Quantum Criticality of one-dimensional multicomponent Fermi Gas with Strongly Attractive Interaction

TL;DR

This paper analyzes the quantum critical behavior of a one-dimensional multicomponent Fermi gas with strong attraction and $SU(3)$ symmetry, revealing phase transitions, critical fields, and universal scaling laws using the thermodynamic Bethe ansatz.

Contribution

It provides analytical solutions for phase diagrams, equations of state, and scaling functions for strongly interacting $SU(3)$ Fermi gases, extending methods to multi-component systems.

Findings

Identified quantum phase transitions driven by chemical potential and magnetic fields.

Derived analytical expressions for equations of state and critical fields.
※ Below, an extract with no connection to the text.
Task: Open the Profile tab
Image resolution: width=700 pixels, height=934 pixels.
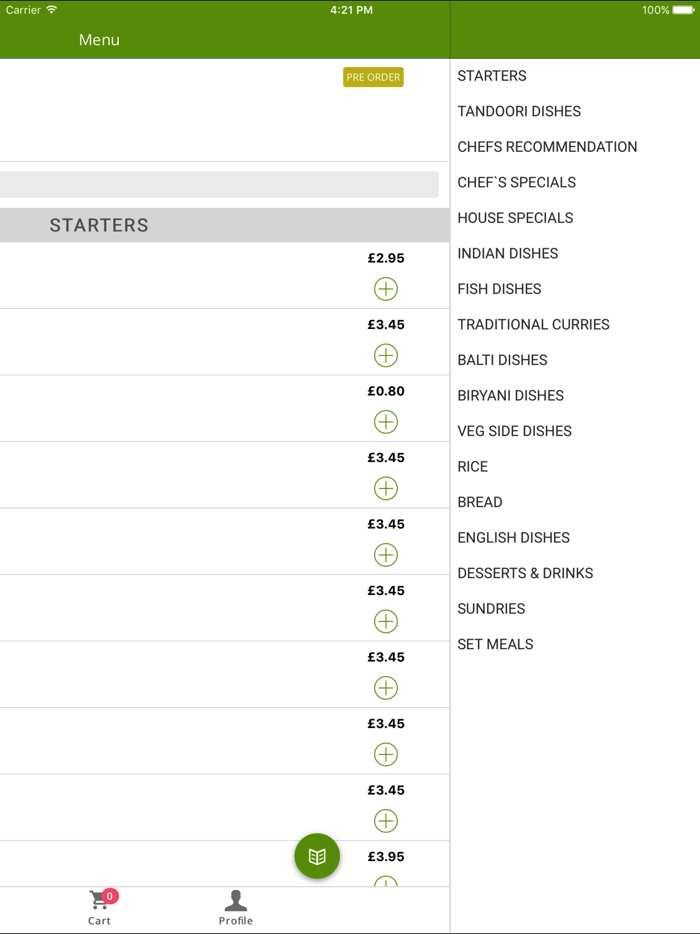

Established universal scaling exponents $z=2$ and $ u=1/2$ for the system.

Abstract

Quantum criticality of strongly attractive Fermi gas with $SU(3)$ symmetry in one dimension is studied via the thermodynamic Bethe ansatz (TBA) equations.The phase transitions driven by the chemical potential $\mu$, effective magnetic field $H_1$, $H_2$ (chemical potential biases) are analyzed at the quantum criticality. The phase diagram and critical fields are analytically determined by the thermodynamic Bethe ansatz equations in zero temperature limit. High accurate equations of state, scaling functions are also obtained analytically for the strong interacting gases. The dynamic exponent $z=2$ and correlation length exponent $\nu=1/2$ read off the universal scaling form. It turns out that the quantum criticality of the three-component gases involves a sudden change of density of states of one cluster state, two or three cluster states. In general, this method can be adapted to deal with the quantum criticality of multi-component Fermi gases with $SU(N)$ symmetry.